Nelson Mandela as Negotiator: What We can Learn from Him?


 

 

 

 

 

 

 

 

Date: Wednesday 9 May 
Time: 17.30-18.30
Venue: Edinburgh Centre for Carbon Innovation, High School Yards, Edinburgh EH1 1LZ

Professor Hal Abramson, from Touro Law Center in New York, presents a talk based on his award-winning article, Nelson Mandela as Negotiator: What We can Learn from Him? His article (which received CPR’s International Award for the Best Professional Article for 2016) considers how the greatest negotiator of the twentieth century, Nelson Mandela, approached negotiating the unbanning of the African National Congress (ANC), the dismantling of apartheid, and his own freedom after twenty-seven years of imprisonment. He employed classically good negotiation practices in the face of intense and violent opposition while confined in prison for life. If he could be successful, why cannot others succeed when facing less daunting disputes?

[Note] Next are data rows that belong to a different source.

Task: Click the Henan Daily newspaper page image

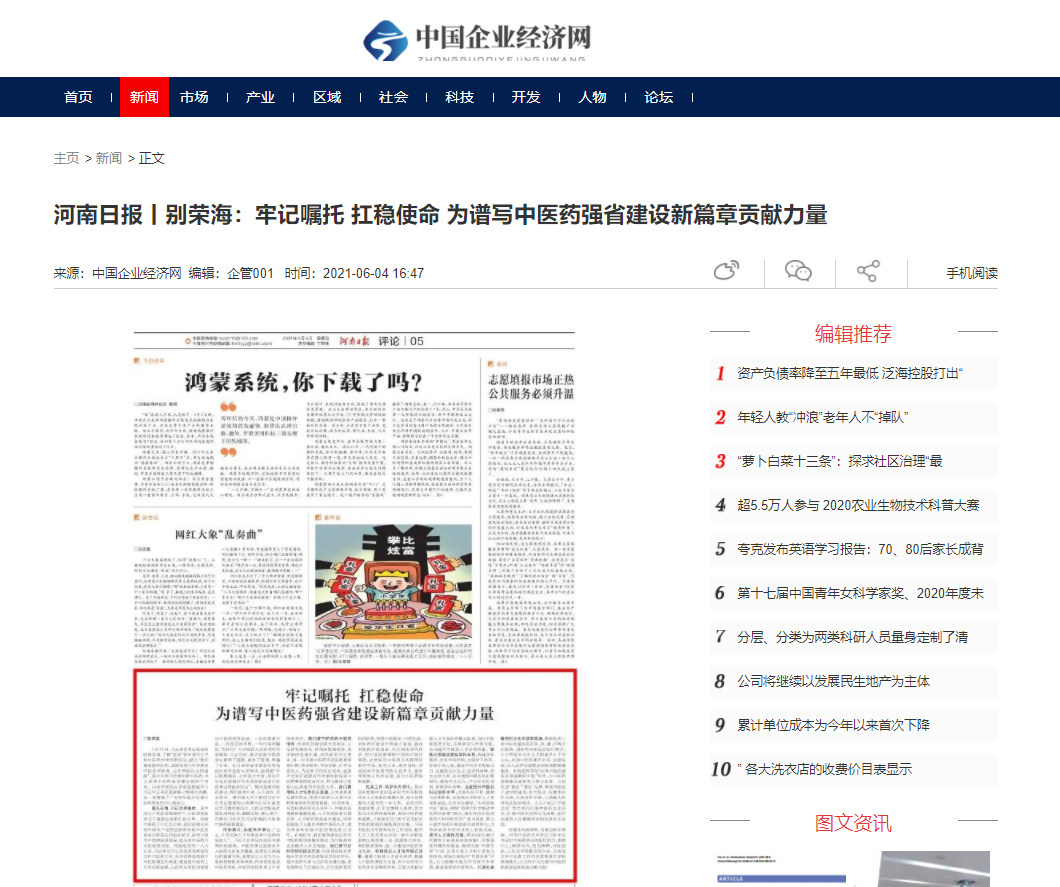Action: click(355, 606)
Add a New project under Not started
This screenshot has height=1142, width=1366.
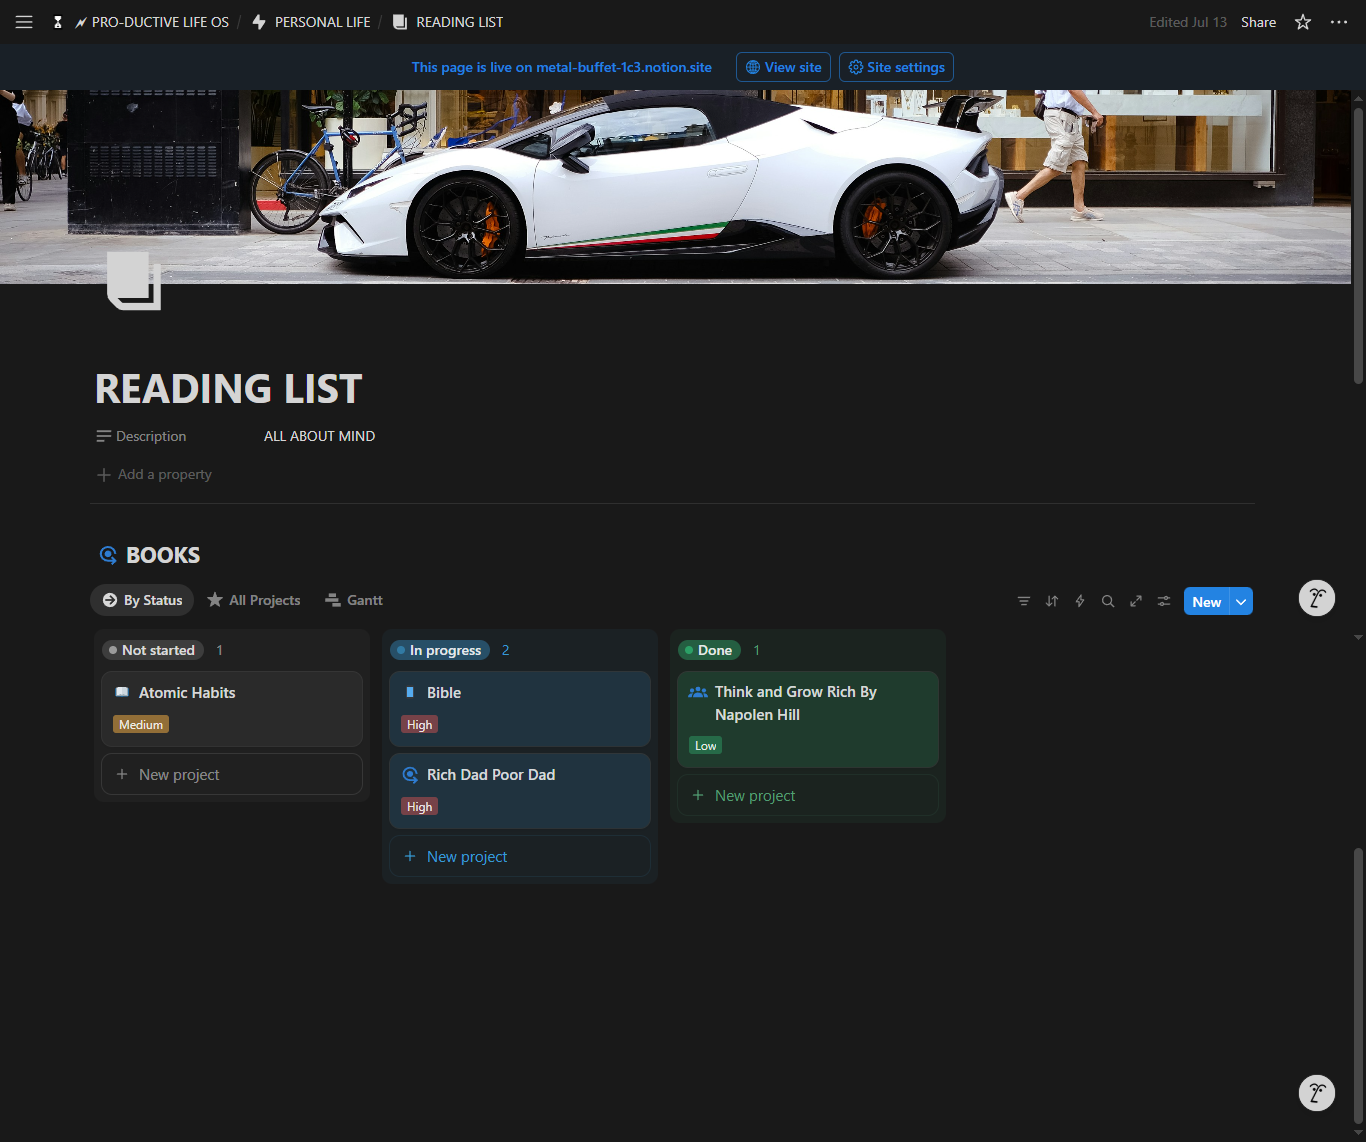232,774
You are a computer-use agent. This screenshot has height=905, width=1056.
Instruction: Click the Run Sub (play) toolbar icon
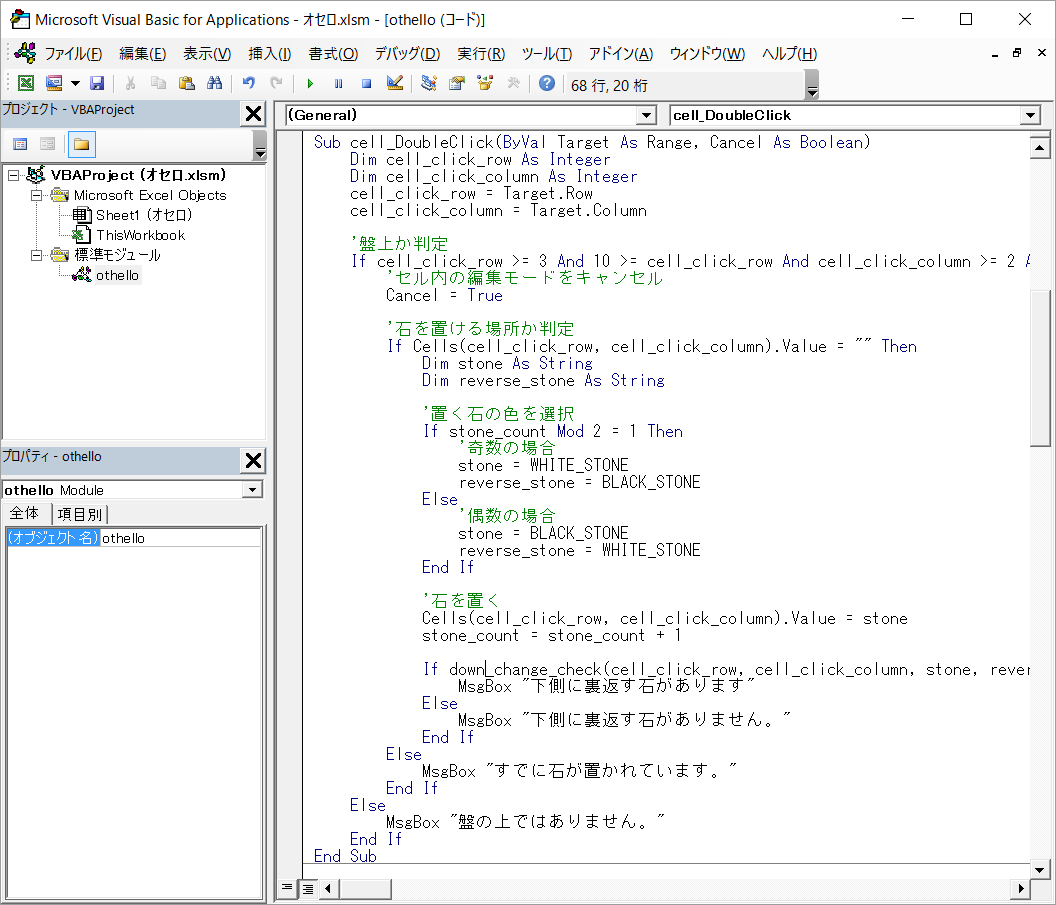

Professor Abramson focuses on the period starting in 1985, when Mandela refused an offer to be released if he would condemn violence, until 1990, when President de Klerk gave his historic unbanning speech, Mandela was freed, and he gave his first speech as a free man.

This event is free and open to all, although places are limited. Please register through the Eventbrite page here.

About Hal Abramson

Professor Hal Abramson, a full-time faculty member at Touro Law Center, New York, has taught or trained in eighteen countries on six continents. He has visited as a full-time faculty member at Cardozo (NYC) and UNLV (Las Vegas) Law Schools and is currently visiting at the U.S. Air Force Academy where he is training negotiation teachers and teaching negotiations. He also was selected by UNLV as one of its first two senior ADR scholars and served as the first Scholar-in-Residence for the International Academy of Mediators (IAM). For his contributions to the field of dispute resolution, he received the 2013 Peace Builder Award from the New York State Dispute Resolution Association.

Hal’s publications include the leading treatise on representing clients in mediation entitled Mediation Representation – Advocating as a Problem Solver (Aspen 3rd edition, Oxford University Press, and in Russian) (received the annual book award of the CPR International Institute for Dispute Resolution). In addition, he co-authored the textbook, International Conflict Resolution – ADR Consensual Processes (West).  His latest article on “Nelson Mandela as Negotiator” received the CPR International Institute’s award for the best professional ADR article of 2016.

Hal served as Chair of the ABA Committee of the Section for Dispute Resolution that drafted the mediation representation rules for its national competition and served as a member of the inaugural committee that launched the ICC’s global mediation competition in Paris

For IMI (International Mediation Institute) in The Hague, he co-chaired the task force that designed the first ever program for certifying intercultural mediators. He is currently assisting IMI and the U.S. State Department with a UN-UNCITRAL initiative to draft a treaty to enforce cross-border mediated settlement agreements. In addition to participating in drafting sessions, he has designed and moderated for UNCITRAL three mediation education programs for the UN Delegates. 

Hal Abramson is an experienced domestic and international commercial mediator. He has been selected for the International Who’s Who of Commercial Mediation since its inaugural year. He also serves on the Association of American Law Schools’ twenty-person panel that facilitates strategic planning processes.